There are forms or questionnaires that cover such subjects as parenting, marriage, views on adoption and your fertility process. You can expect to write a short autobiography and should receive a basic outline for the autobiography from your agency. You will have individual interviews and interviews conducted as a couple. At some point, the agency will conduct a home visit. During this visit, you will need to have working fire alarms, a fire extinguisher and you will need to show that any firearms you own are locked and secured so that no children can get to them.
Although the Home Study is quite extensive, it takes a lot not to be approved as an adoptive family. Minor offenses that happened 20 years ago or traffic violations typically do not affect being approved as an adoptive family. Illnesses that are controlled by medication and are not terminal or minor mental health issues that are controlled by medication and counseling typically do not affect the Home Study process either. Terminal illnesses, current police records, being on the sexual offender registry or child abuse registry are all things that would more than likely keep you from receiving approval for your Home Study. Not being honest during the Home Study process can have a negative effect on approval as well.
If you have a police record and do not discuss it with your casework, it can cause more problems in the long run, even if it was just a minor incident. They will find any records, arrests, charges you have had when they do the background check even if the charges were dropped, so it is best to be upfront about everything.
Many agencies also have agency-specific guidelines or items that they include in the Home Study. Some agencies might include information about your religion, even including a statement of faith. They might ask you about your views on disciplining and have a special section in the Home Study that discusses your discipline plans for your child. They might have you fill out a form that states what kind of placement you feel comfortable with including Birthparent medical and social background and activity during pregnancy, such as a Birthmother who smokes during her entire pregnancy or a Birthfather whose family has a history of Schizophrenia. Many agencies want a statement from you about openness and adoption and how you feel about continued contact with the Birthparents, sharing pictures and letters and talking you to your child about adoption.

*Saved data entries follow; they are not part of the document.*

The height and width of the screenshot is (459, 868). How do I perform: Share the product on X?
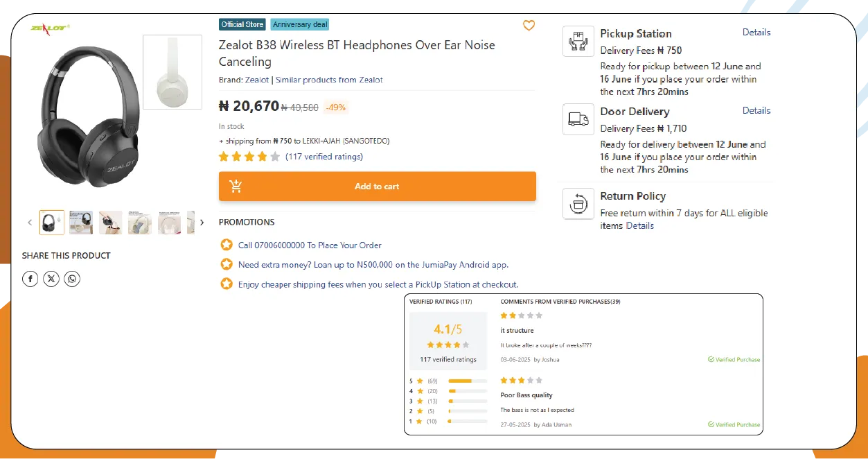tap(51, 278)
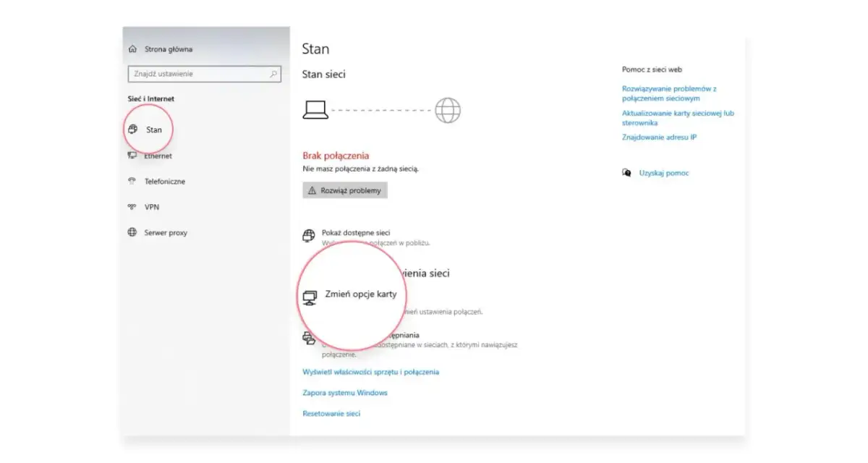Open dial-up settings via Telefoniczne icon
The width and height of the screenshot is (868, 463).
[133, 181]
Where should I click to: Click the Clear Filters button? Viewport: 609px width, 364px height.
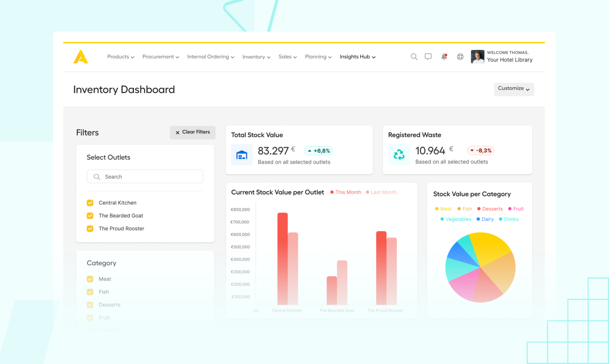193,132
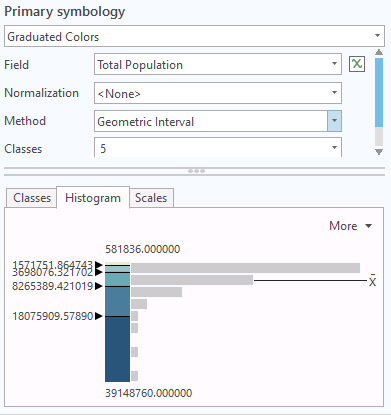Open the Total Population field dropdown

[x=334, y=64]
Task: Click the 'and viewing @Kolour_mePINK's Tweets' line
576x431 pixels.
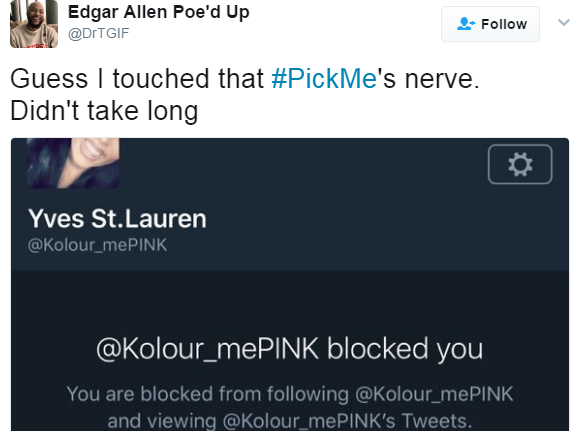Action: click(x=289, y=421)
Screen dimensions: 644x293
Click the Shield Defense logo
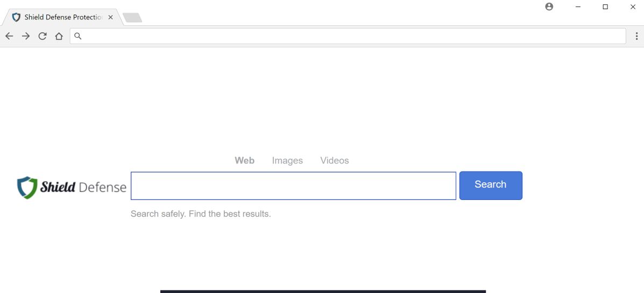[72, 187]
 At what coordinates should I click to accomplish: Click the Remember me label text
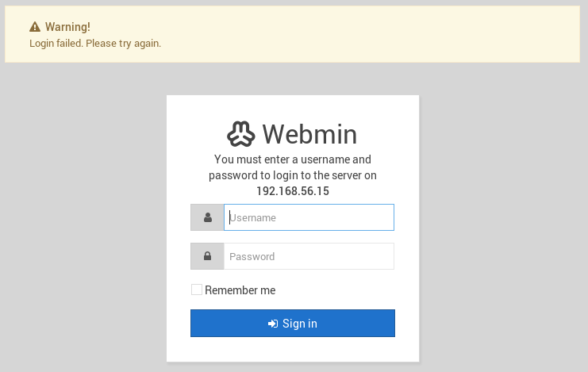(x=240, y=290)
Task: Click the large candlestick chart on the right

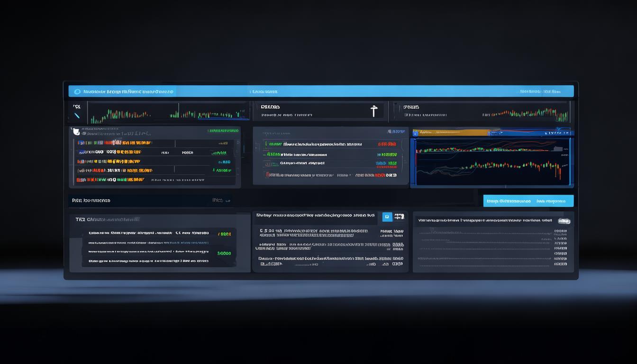Action: point(491,161)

When doing an agency adoption, you may have to go through a Home Study group with other couples who are currently going through the adoption Home Study Process at the same time you are. The groups are like the educational part of the Home Study. They will include such topics as talking to your child about adoption, openness in adoption, meeting Birthparents, grief and loss surround infertility and how to put together a picture profile/resume to be shown to Birthparents. Sometimes Birthparents, adoptive parents and adult adoptees come and speak to the group about their adoption experiences so that you can get information from everyone's viewpoint.
This is all the basic information that you can expect to be included in your Home Study process. You may find that the agency you use has a few additional things that they will have you do. You should feel comfortable asking your agency questions along the way and discussing what you need to have completed when they do the Home Visit, such as childproofing, fire extinguishers, etc. You need to remember that they are here to help you become a family, not to judge you or stamp you with a pass or fail grade. Work with your agency and be open and honest during the process. Doing these things will help your Home Study process to go smoothly, and it will be easier on you in the end.